Nesse tempo nem tinha ainda o número três como prefixo, vai ver foi por isso que encerraram a longeva campanha, o 3 não coube no ritmo. Liguei portanto 3231-3141. Depois de um curso relâmpago sobre baratinhas e baratonas (as baratinhas miúdas têm hábitos noturnos, se escondem nas frestas, etc.) ao telefone com a atendente, que dada à doçura da sua voz e gentileza de modos fiquei considerando a hipótese de fazer uma pós-graduação em extermínio de baratas, agendei uma visita do exterminador de pragas numa quarta-feira, porque era preciso tirar todas as coisas da cozinha e a minha faxineira vem nas quartas. Nessa manhã do dia determinado, acordei às 10 horas e fui no banheiro. Não ouvi nenhum barulho, portanto a minha faxineira-cozinheira-lavadeira-comadre tinha saído pras compras. Quando fui na cozinha, um dilúvio de um líquido branco e translúcido e uma praga do Egito de baratinhas miúdas mortas tomava todo o chão. Voltei prudentemente para o quarto e voltei a dormir.

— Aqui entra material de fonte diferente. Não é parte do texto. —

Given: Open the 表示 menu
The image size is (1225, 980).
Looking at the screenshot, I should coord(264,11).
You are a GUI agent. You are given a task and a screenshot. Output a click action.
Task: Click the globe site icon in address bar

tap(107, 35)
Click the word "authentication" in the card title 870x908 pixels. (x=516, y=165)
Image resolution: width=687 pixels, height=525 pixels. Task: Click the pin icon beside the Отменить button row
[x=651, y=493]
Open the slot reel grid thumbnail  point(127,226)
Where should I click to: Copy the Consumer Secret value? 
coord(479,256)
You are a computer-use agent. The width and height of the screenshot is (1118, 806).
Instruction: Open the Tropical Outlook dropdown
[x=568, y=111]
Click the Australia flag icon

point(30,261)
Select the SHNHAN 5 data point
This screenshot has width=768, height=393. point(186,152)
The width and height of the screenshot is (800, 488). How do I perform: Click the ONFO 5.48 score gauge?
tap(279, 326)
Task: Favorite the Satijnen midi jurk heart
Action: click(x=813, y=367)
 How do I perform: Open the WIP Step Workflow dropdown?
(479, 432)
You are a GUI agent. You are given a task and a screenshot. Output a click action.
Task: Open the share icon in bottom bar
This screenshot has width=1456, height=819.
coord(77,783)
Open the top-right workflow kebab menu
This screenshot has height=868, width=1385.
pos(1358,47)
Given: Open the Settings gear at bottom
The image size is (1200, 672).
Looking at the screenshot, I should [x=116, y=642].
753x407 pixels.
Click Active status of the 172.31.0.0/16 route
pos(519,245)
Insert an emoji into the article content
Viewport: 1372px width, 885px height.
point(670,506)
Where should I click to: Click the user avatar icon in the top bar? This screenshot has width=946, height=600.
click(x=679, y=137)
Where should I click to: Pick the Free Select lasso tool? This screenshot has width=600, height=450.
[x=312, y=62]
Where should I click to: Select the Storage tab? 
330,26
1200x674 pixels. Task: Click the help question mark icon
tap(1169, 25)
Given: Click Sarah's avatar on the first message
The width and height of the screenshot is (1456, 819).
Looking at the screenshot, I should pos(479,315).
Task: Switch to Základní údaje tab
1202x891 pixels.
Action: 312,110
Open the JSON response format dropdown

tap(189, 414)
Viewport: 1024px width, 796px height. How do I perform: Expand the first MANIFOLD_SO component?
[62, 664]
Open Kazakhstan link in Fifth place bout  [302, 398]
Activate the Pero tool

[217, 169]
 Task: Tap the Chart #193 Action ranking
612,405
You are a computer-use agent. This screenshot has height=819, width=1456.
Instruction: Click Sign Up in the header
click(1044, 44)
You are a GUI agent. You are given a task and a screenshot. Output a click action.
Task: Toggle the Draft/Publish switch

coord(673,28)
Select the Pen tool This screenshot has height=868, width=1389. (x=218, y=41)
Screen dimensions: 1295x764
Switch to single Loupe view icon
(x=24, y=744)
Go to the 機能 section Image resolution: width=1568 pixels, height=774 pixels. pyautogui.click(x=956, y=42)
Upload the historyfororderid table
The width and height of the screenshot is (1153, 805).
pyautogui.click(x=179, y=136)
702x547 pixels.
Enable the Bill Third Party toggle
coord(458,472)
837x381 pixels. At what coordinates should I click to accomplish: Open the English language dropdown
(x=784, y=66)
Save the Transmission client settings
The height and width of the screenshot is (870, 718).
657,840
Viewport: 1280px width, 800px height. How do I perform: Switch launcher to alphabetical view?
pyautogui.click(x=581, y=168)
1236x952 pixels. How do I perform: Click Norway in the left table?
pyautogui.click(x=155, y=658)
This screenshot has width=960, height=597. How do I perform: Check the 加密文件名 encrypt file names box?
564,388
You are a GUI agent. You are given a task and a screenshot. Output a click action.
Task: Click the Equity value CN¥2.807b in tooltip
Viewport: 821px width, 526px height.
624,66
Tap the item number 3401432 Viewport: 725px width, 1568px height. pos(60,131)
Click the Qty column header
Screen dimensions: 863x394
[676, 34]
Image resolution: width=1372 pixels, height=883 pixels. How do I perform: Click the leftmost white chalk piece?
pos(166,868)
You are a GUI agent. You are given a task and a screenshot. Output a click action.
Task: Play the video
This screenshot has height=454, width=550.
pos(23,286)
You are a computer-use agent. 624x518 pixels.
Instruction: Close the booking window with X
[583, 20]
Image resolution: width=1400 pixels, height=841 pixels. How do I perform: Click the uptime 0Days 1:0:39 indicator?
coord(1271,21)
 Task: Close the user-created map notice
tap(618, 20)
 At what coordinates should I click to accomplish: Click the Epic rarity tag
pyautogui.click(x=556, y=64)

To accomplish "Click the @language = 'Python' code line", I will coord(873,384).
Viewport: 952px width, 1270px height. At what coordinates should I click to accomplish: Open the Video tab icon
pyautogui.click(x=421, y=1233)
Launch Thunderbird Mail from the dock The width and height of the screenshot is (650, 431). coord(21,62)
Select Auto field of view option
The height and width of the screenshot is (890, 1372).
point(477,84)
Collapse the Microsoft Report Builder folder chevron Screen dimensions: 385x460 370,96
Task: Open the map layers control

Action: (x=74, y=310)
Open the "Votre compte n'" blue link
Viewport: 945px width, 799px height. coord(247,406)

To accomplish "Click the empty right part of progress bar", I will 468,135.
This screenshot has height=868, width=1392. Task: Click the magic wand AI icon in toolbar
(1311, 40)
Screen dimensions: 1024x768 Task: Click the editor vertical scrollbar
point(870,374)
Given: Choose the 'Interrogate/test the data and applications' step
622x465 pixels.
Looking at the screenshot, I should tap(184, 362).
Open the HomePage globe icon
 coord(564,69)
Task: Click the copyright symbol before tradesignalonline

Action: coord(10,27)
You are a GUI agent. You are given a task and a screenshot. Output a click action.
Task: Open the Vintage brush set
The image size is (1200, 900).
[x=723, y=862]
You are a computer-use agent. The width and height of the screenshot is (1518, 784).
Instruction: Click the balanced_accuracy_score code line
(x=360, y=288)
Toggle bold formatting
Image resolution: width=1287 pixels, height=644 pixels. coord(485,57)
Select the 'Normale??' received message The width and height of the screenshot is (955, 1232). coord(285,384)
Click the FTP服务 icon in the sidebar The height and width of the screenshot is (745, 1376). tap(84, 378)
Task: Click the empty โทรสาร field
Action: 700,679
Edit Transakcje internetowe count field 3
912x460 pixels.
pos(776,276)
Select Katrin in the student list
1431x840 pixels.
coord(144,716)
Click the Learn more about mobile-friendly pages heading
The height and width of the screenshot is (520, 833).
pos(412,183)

Quando acordei no início da tarde, o almoço estava pronto e a cozinha, impecável, nem se lembrava que um dia as baratinhas reinaram por lá. O cara ficou de voltar lá na semana seguinte, pra fazer a manutenção com gel nas quinas das paredes pra eliminar as inevitáveis remanescentes. Voltou, botou o gel, deixou a conta pra eu pagar, e assim fechou-se o capítulo das baratinhas. Confesso que sinto falta delas, são boas companhias, discretas e eficientes. Baratas são insetos que admiro, bela cor, excelente design, comem de tudo sem frescura e sem incomodar ninguém, e serão nossas herdeiras na Terra quando finalmente cometermos o tresloucado e atômico gesto. Já as muriçocas eu não perdôo. Não existe coisa mais incômoda e pentelha do que uma muriçoca, uma coisa que zumbe e pica na hora mais pungente, que é a sagrada hora do sono. Graças a Deus, nos últimos três locais que tenho morado elas não me seguiram. Muriçoca: ou foi um erro da criação, ou foi inventada pelo diabo. A diferença entre as baratas e as muriçocas é mais ou menos a diferença entre gatos e cachorros: os gatos são bichos elegantes, discretos e independentes, e os cachorros são bichos desastrados e espalhafatosos, latem à noite, igualmente na hora mais pungente, e não sabem se alimentar sem incomodar o dono. Estou portanto agora sem nenhum animal de estimação em casa. Mardyta, me arranja um filhote de gato?